There was dismay in tired faces until the matter of the dinner. "We'll go off-shift," Pyanfar said, "at need. When there's a lull, sleep. Feel free to trade off jobs and watches—I don't care who does it, just so it gets done before watch-end, and it gets done with due precautions: no one visits Skkukuk or Tahar alone. Sorry about the schedule. Goldtooth offered a full crew but I turned him down. Trust is fine; but I'm not handing over The Pride's codes to anybody. Not these days."
"Gods-rotted right," Haral said, and, "Aye," from the rest, with a flick of ears and a tautness of jaws.
"So get it done, huh?" She nodded a dismissal. Hilfy got up and walked out with Geran, down the corridor. Tirun turned back to com and Haral turned to the main board and systems-checks again. The menfolk were last on their way out, separately. And—"Khym," Pyanfar said before he could go: "You all right in this? Tully?"
Khym stopped and stuck his hands in his belt, glanced at the deck with a deference natural in Chanur matters. "You pick the fight, I'll settle the bastards, wasn't it something like that we promised each other fifty years ago?" It was their marriage vow, less elegantly phrased. But then he looked up, and a curious quirk came and went she had not seen in years. "But I think you'll have to help, though, wife."
She laughed despite it all and he grinned as if pleased to have pleased her. She watched the straightening of his shoulders as he walked off the bridge. Somewhere he had got a swagger in his step.
The ache in her own bones felt less, for that.
"Py-anfar?"
"Tully." She rose from her chair. Walked over near him as he stood there with confusion on his face. "Tully. Did you follow what I was saying to the crew? You understood?"
He nodded his head energetically— yes, that peculiar gesture meant. "I work," he said. "I work." And he turned his shoulder to her, there by the scan panel, his hands busy with some printout which he could no more read than he could breathe vacuum.
Avoidance.
"Tully," she said. "Tully."
"I work," he said.
"Put those ridiculous papers down." She snatched them from his hand and flung them onto the counter. He backed up, hit the chair and caught himself with an arm against the seat-back, eyes wide and flickering. He smelled of human sweat and Anuurn flowers. And sudden terror. Tirun half-turned her chair, and kept staring in distress. Tully stayed frozen, stsho-pale. Fear. Indeed, fear. It set her heart to pounding and touched off her aggressive reflexes; but child she made herself think, dismissing hunter-mind; and alien and friend and hair-triggered male. -
It was not her move that had frightened him. He was beyond that. He knew she. would never lay hands on him; she knew that he knew. It was a deeper thing.

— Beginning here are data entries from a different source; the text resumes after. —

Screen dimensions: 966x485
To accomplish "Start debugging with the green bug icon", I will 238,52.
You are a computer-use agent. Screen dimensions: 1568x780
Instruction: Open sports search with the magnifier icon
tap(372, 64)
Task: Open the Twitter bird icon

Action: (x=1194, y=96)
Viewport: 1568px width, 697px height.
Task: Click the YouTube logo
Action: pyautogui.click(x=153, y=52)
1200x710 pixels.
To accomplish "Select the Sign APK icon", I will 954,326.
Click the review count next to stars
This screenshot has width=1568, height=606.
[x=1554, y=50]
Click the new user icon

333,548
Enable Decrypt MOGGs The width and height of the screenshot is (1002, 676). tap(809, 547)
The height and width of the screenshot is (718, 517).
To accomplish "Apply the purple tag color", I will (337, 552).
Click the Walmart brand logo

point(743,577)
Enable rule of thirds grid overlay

"You worried about something, Tully?"
"Not understand lot you say—" He waved a vague gesture at the room. At the scan panel. "I work. I don't need any understand."
"Tully, old friend." Pyanfar laid a hand on his shoulder and felt the slight shift of muscles as if he had rather not have it resting there; she smelled his sweat despite that their air was cool for a human. "Listen—I know you doublecrossed me." The translator sputtered through the com Tully wore at his belt. She wore no earplug: she needed none at this range. "You and Goldtooth worked together. He told me. Gods rot you, Tully, you did set me up—"
The translator rendered something in its flat, Tully-voiced way, and he sank down on the chair arm to evade her hand, out of room to retreat.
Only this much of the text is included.